Your objective: Below are records; output all of them exactly.
[Start of section]
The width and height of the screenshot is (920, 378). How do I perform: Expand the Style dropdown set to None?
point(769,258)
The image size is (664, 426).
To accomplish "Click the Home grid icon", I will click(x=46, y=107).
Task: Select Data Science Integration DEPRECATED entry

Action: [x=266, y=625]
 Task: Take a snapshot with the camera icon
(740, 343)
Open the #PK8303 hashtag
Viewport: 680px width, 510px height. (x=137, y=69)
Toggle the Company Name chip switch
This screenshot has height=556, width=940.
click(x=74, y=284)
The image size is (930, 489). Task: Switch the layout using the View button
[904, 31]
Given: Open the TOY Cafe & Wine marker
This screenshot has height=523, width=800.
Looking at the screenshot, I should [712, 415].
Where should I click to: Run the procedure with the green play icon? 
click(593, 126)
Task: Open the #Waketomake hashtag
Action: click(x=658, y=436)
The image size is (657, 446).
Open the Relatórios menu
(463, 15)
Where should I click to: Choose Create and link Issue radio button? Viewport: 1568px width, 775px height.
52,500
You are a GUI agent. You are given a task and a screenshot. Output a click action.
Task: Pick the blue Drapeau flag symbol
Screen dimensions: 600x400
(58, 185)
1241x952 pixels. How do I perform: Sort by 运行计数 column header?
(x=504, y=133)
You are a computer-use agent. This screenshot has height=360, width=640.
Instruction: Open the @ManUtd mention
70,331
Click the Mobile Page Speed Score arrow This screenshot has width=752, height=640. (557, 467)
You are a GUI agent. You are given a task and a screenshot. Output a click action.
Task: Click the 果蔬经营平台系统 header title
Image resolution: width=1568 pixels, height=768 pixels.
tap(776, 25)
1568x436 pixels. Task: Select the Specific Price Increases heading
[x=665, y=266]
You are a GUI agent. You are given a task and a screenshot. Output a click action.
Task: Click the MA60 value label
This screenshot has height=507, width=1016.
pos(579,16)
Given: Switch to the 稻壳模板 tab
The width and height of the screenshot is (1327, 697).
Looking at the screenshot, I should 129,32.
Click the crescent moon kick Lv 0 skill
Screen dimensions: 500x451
[End of section]
Your solution:
The width and height of the screenshot is (920, 378). How do I perform: Expand the Style dropdown set to None?
point(769,258)
The image size is (664, 426).
To accomplish "Click the Home grid icon", I will click(x=46, y=107).
Task: Select Data Science Integration DEPRECATED entry

Action: [x=266, y=625]
 Task: Take a snapshot with the camera icon
(740, 343)
Open the #PK8303 hashtag
Viewport: 680px width, 510px height. (x=137, y=69)
Toggle the Company Name chip switch
This screenshot has height=556, width=940.
click(x=74, y=284)
The image size is (930, 489). Task: Switch the layout using the View button
[904, 31]
Given: Open the TOY Cafe & Wine marker
This screenshot has height=523, width=800.
Looking at the screenshot, I should [712, 415].
Where should I click to: Run the procedure with the green play icon? 
click(593, 126)
Task: Open the #Waketomake hashtag
Action: click(x=658, y=436)
The image size is (657, 446).
Open the Relatórios menu
(463, 15)
Where should I click to: Choose Create and link Issue radio button? Viewport: 1568px width, 775px height.
52,500
You are a GUI agent. You are given a task and a screenshot. Output a click action.
Task: Pick the blue Drapeau flag symbol
Screen dimensions: 600x400
(58, 185)
1241x952 pixels. How do I perform: Sort by 运行计数 column header?
(x=504, y=133)
You are a computer-use agent. This screenshot has height=360, width=640.
Instruction: Open the @ManUtd mention
70,331
Click the Mobile Page Speed Score arrow This screenshot has width=752, height=640. (557, 467)
You are a GUI agent. You are given a task and a screenshot. Output a click action.
Task: Click the 果蔬经营平台系统 header title
Image resolution: width=1568 pixels, height=768 pixels.
tap(776, 25)
1568x436 pixels. Task: Select the Specific Price Increases heading
[x=665, y=266]
You are a GUI agent. You are given a task and a screenshot. Output a click action.
Task: Click the MA60 value label
This screenshot has height=507, width=1016.
pos(579,16)
Given: Switch to the 稻壳模板 tab
The width and height of the screenshot is (1327, 697).
Looking at the screenshot, I should 129,32.
Click the crescent moon kick Lv 0 skill
Screen dimensions: 500x451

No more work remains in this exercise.